Although we don't believe in timing the market or panicking over market movements, we do like to keep an eye on big changes -- just in case they're material to our investing thesis.
This week is already starting on a better foot than last, with the Dow Jones Industrial Average (DJINDICES:^DJI) trading a scant 0.15% higher at 3:30 p.m. EST. Of course, it's not without drama after the market started off higher, sank at midday, and moved back into the green, so there's definitely not any conviction despite some very strong performers today.
Caterpillar (NYSE:CAT) continues a trend of strong earnings reports that do little to pull the market as a whole higher. Fourth-quarter revenue fell 12% to $14.4 billion, but the heavy equipment maker still pulled out a 44% jump in earnings per share to $1.54.
That's better than the $13.4 billion in revenue and $1.27 per share in profit analysts expected, but also displays weakness in demand for mining equipment that was hot in 2012. While investors like the report today, and have pushed shares 5.7% higher, this is still a highly cyclical business and revenue could fall again in 2014 if China's economy continues to slow. Management expects flat revenue this year, so keep an eye on how things play out for this volatile company.

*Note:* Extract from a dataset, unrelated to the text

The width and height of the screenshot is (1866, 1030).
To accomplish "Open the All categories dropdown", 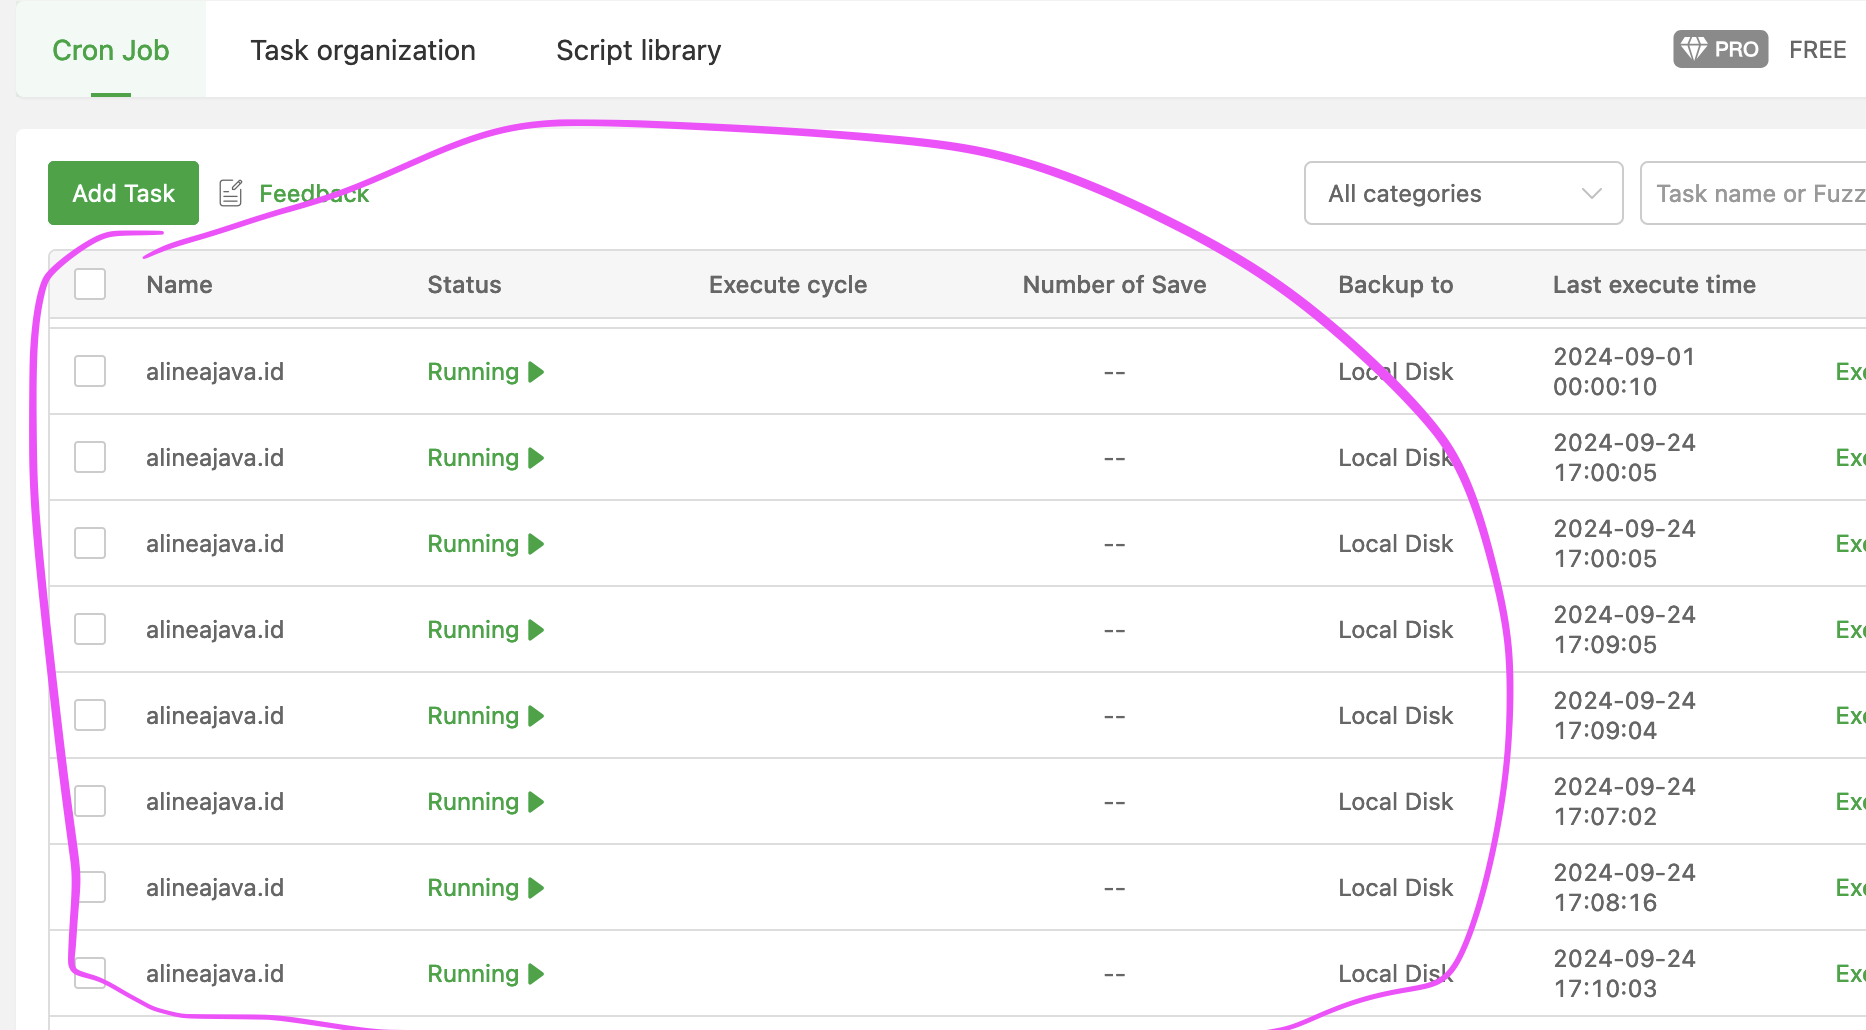I will 1462,194.
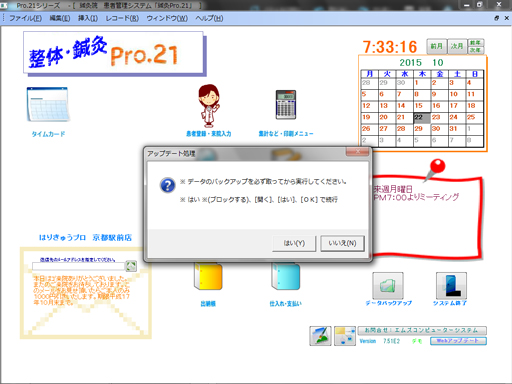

United Technologies (NYSE:UTX) is up 2.1% after reports surfaced that the company will sell or spin off its Sikorsky helicopter unit. The business accounts for 10% of revenue and 6% of EBIT so it's definitely a big part of United Technologies. But this is also a rumor from an unnamed source, so the likelihood of of an actual sale is probably small. I'd chalk this up as noise in trading unless management makes any clear indication that it's looking to unload Sikorsky.
What to read into earnings reports
The market's reactions to earnings this month has been strange because most companies, like Caterpillar today, are beating expectations soundly. The problem is that after 30% gains last year, investors are looking for any flaw they can to sell stocks -- thus sending the market lower.
The bottom line is that if earnings continue to be strong and the economy grows, the stock market is still on solid footing. Find reasons to sell if you want, but when companies reporting earnings are moving higher I think that's good news for the market long-term.
Look past the market's volatility
The market can be very volatile on a day-to-day basis, which is why buying and holding stocks for long periods of time is the best way to beat the market. Our CEO, legendary investor Tom Gardner, has permitted us to reveal The Motley Fool's 3 Stocks to Own Forever. These picks are free today! Just click here now to uncover the three companies we love.
Fool contributor Travis Hoium has no position in any stocks mentioned. The Motley Fool has no position in any of the stocks mentioned. Try any of our Foolish newsletter services free for 30 days. We Fools may not all hold the same opinions, but we all believe that considering a diverse range of insights makes us better investors. The Motley Fool has a disclosure policy.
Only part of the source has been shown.